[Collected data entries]

━━━━━━━━

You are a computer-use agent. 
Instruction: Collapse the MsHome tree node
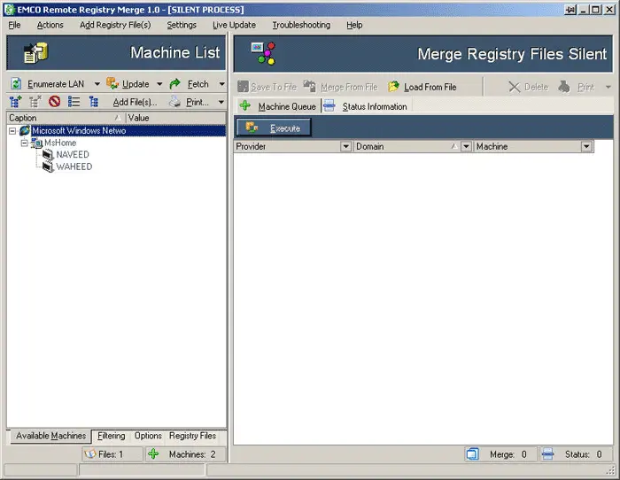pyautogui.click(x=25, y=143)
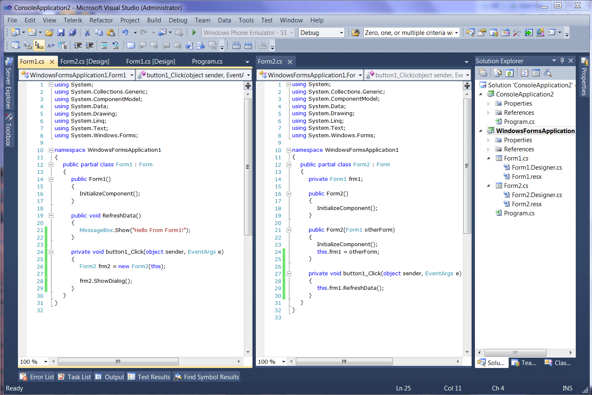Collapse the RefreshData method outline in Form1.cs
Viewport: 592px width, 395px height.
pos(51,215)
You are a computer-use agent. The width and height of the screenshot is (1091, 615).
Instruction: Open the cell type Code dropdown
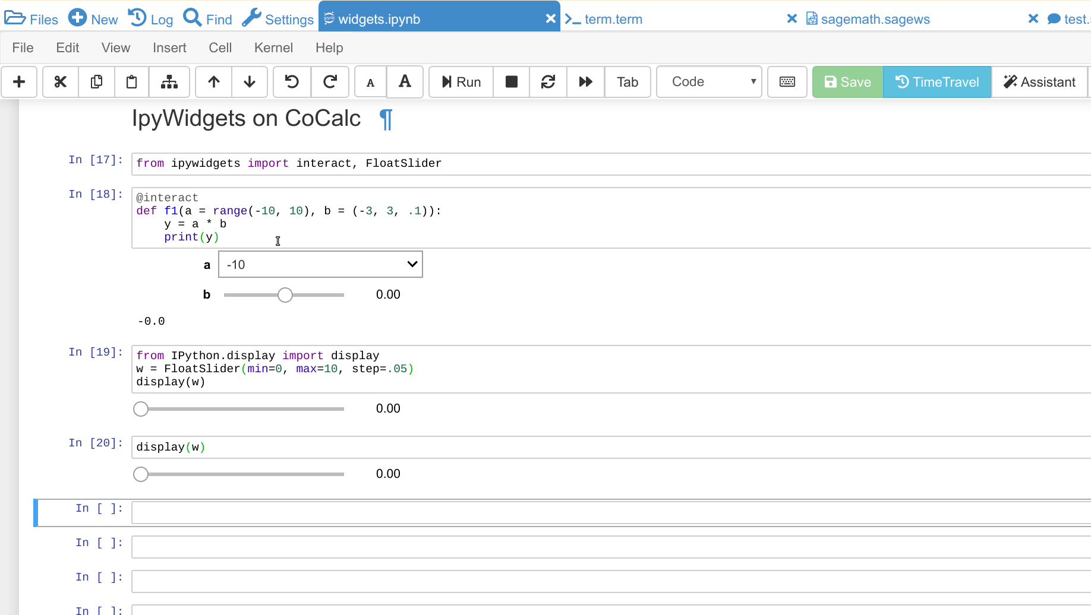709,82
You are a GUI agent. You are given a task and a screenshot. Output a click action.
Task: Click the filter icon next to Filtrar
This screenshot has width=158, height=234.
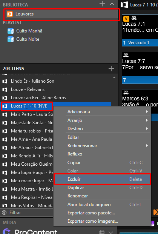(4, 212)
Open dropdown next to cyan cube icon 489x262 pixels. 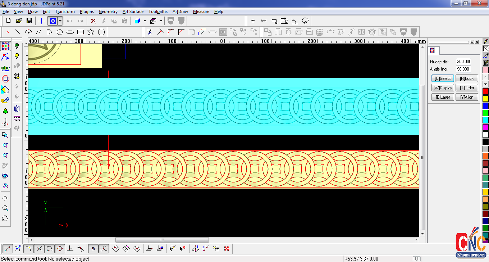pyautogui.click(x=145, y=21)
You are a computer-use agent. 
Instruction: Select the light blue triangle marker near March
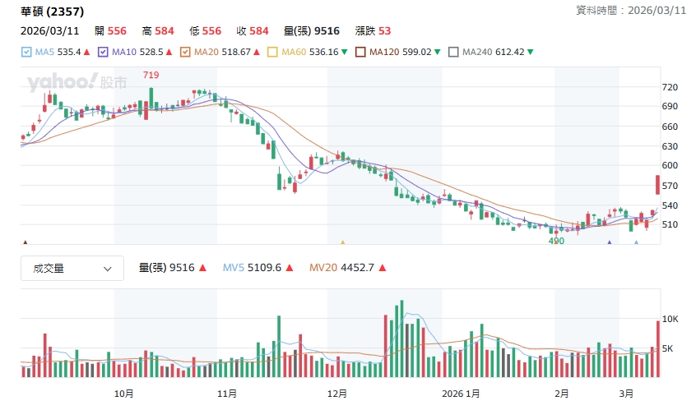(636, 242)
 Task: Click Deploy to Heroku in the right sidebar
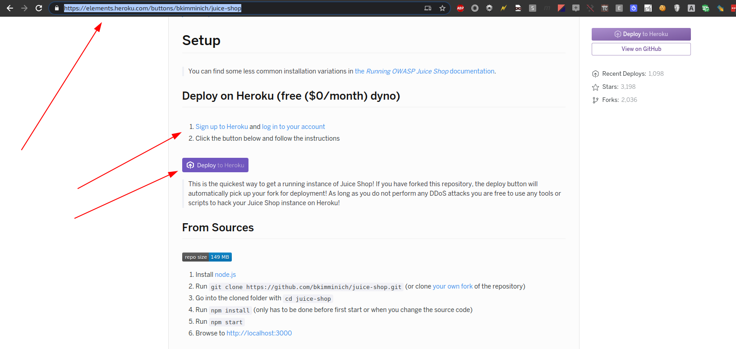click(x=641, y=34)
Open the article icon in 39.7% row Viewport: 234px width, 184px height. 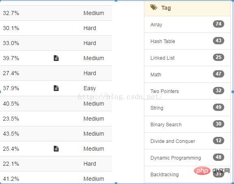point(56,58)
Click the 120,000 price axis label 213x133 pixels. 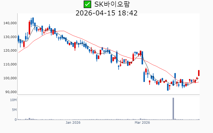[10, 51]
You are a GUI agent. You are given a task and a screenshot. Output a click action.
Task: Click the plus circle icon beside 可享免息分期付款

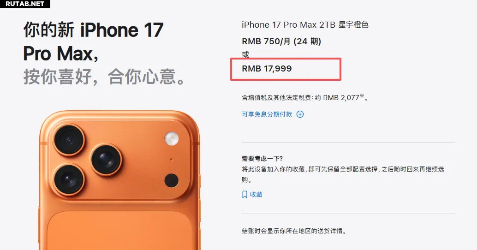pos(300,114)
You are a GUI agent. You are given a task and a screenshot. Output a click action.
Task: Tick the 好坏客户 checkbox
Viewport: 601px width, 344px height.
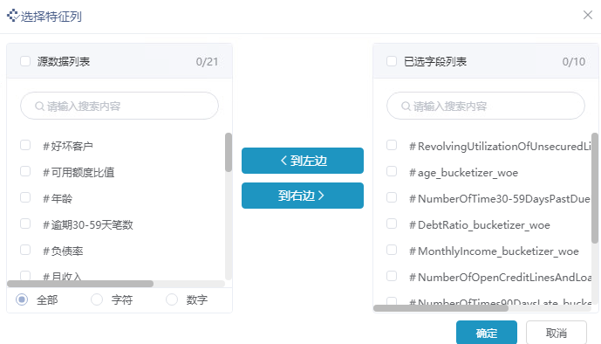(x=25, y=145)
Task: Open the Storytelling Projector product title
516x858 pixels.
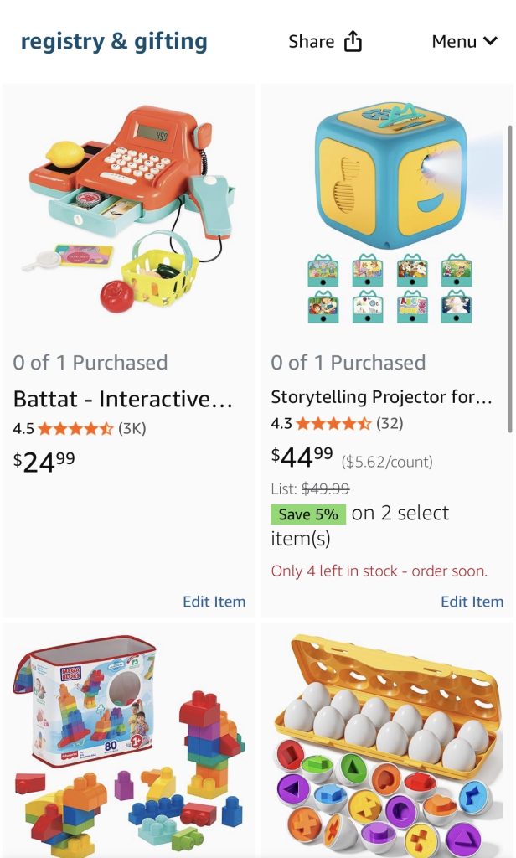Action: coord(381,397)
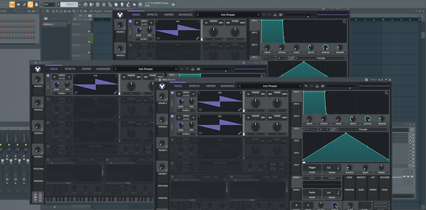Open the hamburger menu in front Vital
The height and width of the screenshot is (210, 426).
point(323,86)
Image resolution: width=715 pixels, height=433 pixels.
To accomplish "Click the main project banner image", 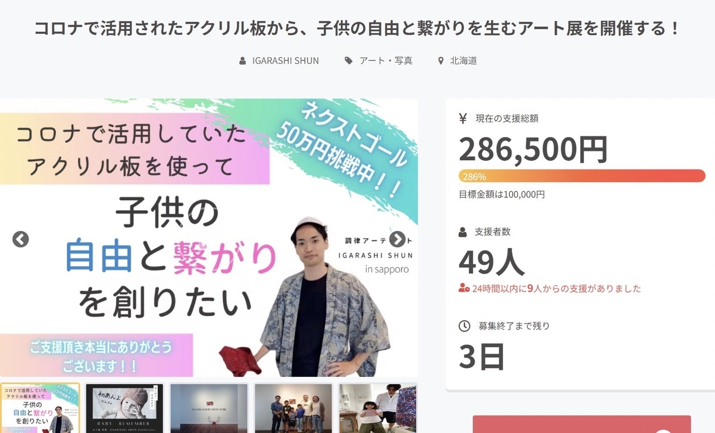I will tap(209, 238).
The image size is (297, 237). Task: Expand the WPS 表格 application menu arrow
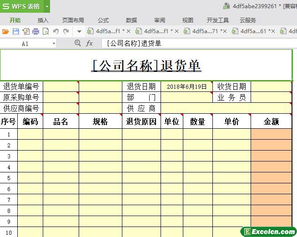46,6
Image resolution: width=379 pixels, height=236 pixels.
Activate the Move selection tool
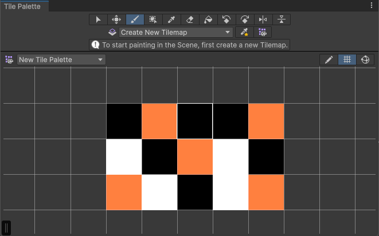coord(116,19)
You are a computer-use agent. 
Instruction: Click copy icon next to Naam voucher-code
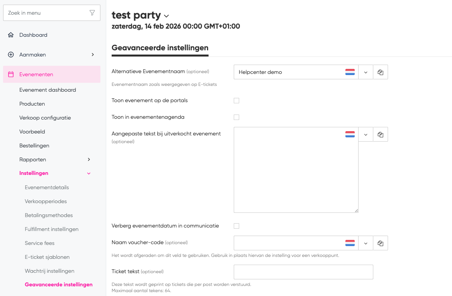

━━━━━━━━

## Exercise directions
Of all the lines in the records, how many have the word "resolution"? Write only the number.

## Task solution
2